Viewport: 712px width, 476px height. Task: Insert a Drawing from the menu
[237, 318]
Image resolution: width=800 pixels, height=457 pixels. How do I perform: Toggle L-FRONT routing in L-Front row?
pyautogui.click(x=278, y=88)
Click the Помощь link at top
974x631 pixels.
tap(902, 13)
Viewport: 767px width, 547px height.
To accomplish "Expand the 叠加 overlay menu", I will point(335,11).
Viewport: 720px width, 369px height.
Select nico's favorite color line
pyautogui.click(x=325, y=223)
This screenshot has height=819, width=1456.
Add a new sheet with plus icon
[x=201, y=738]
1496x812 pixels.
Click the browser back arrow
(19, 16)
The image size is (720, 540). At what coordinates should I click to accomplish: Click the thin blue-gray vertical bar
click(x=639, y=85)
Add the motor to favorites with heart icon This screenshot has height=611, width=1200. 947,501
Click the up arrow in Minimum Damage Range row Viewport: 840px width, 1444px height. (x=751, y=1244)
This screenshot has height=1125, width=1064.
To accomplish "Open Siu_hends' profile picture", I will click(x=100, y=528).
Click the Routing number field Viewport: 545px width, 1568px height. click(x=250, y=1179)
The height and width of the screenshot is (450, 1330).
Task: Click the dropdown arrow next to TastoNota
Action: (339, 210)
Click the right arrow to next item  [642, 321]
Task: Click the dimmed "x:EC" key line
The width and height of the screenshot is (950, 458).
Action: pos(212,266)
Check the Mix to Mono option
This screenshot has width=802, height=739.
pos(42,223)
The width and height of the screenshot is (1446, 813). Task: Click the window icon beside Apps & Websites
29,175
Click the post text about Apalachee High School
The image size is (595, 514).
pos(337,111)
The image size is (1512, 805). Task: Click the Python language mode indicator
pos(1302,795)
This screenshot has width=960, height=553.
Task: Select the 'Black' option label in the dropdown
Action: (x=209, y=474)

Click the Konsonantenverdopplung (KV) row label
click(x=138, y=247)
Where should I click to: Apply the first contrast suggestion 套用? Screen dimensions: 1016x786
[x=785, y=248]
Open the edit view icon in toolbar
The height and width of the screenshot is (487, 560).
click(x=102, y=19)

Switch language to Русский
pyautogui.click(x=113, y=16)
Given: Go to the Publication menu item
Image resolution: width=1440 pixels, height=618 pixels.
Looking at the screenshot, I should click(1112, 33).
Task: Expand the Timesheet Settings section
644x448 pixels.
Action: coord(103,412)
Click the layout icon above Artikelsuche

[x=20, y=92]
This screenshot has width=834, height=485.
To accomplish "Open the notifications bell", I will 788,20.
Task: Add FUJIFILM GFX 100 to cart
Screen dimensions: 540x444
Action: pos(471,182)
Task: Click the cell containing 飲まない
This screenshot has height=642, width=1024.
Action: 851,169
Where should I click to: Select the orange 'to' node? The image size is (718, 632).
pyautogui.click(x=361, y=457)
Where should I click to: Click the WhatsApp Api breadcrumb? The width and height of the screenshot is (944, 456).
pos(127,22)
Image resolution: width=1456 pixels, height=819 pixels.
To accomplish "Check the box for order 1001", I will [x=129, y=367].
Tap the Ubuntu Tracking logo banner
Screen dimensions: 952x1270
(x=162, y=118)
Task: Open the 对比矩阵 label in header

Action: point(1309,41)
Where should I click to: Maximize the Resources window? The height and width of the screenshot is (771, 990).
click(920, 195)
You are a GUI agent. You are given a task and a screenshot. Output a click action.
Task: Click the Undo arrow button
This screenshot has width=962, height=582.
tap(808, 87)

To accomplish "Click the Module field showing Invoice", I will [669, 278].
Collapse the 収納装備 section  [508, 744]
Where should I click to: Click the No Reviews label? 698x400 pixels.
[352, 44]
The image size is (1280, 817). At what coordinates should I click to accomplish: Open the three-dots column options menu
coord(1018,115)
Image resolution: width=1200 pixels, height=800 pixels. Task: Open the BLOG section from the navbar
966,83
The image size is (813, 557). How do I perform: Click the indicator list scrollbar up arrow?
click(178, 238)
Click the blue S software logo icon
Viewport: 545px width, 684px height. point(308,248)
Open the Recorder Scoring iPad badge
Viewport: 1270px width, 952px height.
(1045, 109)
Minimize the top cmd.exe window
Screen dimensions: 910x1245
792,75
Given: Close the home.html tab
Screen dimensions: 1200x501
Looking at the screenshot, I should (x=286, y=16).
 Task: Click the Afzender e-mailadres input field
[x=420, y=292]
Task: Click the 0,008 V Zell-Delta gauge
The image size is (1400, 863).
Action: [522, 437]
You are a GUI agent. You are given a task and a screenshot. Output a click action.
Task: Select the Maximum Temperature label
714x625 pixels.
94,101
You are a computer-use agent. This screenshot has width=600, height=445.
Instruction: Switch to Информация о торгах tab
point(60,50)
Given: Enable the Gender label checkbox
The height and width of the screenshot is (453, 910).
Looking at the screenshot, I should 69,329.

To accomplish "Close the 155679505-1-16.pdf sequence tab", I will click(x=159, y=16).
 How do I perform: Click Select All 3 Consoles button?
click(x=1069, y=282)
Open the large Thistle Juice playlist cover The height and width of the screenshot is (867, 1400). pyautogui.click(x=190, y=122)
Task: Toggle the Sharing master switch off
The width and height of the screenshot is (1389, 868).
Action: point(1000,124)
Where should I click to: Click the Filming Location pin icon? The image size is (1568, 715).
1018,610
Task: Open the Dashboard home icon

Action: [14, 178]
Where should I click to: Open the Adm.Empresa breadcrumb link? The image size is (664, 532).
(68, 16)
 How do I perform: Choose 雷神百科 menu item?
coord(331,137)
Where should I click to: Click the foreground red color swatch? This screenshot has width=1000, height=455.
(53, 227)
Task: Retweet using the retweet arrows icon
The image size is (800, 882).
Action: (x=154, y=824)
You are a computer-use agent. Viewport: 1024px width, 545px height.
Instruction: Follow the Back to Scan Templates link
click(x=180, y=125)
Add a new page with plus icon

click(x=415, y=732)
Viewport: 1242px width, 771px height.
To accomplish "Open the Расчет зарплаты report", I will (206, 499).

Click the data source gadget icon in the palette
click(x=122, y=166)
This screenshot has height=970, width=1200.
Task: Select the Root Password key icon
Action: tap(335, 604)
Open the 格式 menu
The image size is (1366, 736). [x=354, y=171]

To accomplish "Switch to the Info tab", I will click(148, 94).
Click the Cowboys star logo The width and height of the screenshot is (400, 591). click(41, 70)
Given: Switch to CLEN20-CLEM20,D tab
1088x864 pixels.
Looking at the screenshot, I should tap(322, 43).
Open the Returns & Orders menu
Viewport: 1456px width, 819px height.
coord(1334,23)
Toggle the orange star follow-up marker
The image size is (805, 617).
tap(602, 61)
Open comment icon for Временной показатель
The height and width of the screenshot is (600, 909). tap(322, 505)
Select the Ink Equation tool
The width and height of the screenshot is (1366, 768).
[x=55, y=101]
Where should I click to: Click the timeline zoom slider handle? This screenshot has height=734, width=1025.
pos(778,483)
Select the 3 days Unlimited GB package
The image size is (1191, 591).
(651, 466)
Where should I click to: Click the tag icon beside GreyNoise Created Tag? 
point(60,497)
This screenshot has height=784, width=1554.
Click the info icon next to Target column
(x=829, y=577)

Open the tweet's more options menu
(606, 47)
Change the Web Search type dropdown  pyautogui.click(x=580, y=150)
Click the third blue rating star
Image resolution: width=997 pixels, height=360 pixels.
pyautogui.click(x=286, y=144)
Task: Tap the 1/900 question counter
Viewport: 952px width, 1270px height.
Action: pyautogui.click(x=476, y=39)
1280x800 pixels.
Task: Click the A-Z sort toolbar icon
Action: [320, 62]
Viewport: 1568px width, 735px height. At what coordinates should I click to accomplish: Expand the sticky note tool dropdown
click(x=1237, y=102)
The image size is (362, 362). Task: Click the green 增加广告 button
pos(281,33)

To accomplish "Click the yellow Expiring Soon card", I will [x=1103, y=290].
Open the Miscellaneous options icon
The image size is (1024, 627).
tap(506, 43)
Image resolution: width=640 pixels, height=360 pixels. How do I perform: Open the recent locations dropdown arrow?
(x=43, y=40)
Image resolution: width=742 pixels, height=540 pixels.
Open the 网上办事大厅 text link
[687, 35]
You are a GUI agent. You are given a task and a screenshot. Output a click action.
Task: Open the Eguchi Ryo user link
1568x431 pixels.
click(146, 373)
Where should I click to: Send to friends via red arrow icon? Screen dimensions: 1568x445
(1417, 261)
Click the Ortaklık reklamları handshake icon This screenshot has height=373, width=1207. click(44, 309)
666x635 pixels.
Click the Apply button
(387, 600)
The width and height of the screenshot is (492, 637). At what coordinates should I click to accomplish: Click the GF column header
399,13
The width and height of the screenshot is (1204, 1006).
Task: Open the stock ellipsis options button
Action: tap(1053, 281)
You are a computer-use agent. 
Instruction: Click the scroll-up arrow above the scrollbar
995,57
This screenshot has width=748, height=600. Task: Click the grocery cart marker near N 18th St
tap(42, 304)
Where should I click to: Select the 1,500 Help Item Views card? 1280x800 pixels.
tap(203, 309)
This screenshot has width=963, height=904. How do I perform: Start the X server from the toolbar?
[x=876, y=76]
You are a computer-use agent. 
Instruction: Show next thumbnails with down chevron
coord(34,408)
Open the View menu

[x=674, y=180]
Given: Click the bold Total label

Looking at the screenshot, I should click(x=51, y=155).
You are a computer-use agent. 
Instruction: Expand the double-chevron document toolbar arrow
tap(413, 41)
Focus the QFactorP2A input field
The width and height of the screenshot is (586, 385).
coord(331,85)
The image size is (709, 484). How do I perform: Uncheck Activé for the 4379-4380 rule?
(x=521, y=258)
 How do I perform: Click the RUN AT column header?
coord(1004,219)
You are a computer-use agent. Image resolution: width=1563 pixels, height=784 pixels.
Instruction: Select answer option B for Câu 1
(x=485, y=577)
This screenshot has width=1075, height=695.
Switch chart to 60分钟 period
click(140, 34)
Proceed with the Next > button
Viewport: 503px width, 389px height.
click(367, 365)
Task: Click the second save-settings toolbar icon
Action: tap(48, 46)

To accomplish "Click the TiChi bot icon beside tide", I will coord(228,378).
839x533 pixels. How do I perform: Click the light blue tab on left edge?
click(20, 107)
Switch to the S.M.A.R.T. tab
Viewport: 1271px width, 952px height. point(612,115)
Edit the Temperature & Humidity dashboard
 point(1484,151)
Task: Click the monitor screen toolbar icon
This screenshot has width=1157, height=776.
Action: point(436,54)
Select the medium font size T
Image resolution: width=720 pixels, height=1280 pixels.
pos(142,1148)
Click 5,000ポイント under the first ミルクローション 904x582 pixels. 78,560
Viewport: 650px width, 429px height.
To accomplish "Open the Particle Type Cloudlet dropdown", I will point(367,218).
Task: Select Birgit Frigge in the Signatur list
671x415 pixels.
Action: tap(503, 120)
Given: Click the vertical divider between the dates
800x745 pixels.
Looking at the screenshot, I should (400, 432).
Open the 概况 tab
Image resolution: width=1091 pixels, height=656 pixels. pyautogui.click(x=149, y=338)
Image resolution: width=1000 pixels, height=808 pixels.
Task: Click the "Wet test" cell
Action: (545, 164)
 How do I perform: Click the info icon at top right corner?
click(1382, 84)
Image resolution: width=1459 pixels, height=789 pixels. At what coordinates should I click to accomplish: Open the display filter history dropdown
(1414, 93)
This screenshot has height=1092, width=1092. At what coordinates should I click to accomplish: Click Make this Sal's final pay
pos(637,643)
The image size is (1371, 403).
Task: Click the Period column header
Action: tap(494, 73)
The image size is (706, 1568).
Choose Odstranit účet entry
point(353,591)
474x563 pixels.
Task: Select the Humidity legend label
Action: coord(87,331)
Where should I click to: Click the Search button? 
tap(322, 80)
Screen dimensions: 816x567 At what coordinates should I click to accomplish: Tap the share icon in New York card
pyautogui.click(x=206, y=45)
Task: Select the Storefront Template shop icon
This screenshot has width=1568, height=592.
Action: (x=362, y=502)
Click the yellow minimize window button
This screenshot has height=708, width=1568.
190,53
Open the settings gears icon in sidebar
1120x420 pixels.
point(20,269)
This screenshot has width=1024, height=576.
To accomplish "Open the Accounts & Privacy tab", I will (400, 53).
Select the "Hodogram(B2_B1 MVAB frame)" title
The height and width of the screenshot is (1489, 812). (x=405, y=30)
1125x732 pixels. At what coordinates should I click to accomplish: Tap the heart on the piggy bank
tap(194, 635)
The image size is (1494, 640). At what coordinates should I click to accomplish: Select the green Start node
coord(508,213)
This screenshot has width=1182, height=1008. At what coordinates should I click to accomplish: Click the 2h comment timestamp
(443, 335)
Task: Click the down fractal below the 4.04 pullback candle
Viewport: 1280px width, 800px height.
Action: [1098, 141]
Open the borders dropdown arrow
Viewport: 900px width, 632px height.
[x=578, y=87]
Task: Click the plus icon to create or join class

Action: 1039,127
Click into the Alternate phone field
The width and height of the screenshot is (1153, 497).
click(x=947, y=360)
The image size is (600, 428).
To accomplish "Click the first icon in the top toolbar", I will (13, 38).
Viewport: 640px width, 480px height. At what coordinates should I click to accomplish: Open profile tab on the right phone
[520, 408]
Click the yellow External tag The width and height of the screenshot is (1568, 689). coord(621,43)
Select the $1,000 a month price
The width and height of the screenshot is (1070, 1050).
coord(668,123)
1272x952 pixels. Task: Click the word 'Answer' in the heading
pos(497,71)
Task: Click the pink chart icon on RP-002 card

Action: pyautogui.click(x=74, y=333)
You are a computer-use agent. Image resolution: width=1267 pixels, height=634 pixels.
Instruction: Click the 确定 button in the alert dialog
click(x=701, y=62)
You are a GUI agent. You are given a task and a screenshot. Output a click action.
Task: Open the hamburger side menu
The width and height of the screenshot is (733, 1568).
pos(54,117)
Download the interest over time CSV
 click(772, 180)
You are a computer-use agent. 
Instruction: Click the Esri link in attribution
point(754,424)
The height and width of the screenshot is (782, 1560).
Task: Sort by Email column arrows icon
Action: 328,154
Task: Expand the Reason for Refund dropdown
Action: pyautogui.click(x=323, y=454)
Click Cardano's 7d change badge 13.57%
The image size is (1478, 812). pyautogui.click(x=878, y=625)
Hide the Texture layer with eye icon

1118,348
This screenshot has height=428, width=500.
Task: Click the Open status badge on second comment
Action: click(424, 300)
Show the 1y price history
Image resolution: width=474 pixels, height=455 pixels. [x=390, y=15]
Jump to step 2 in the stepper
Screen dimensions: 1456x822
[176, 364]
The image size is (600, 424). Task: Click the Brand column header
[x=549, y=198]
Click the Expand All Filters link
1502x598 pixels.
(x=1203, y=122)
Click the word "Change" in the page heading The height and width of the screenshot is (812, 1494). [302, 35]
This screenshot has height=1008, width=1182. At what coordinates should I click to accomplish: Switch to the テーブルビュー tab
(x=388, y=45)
------
-- Task requirements --
Using the material above, filter for lines holding "Close" and copy each one.

-- Response --
Given: Close the home.html tab
To accomplish "Close the 155679505-1-16.pdf sequence tab", I will click(x=159, y=16).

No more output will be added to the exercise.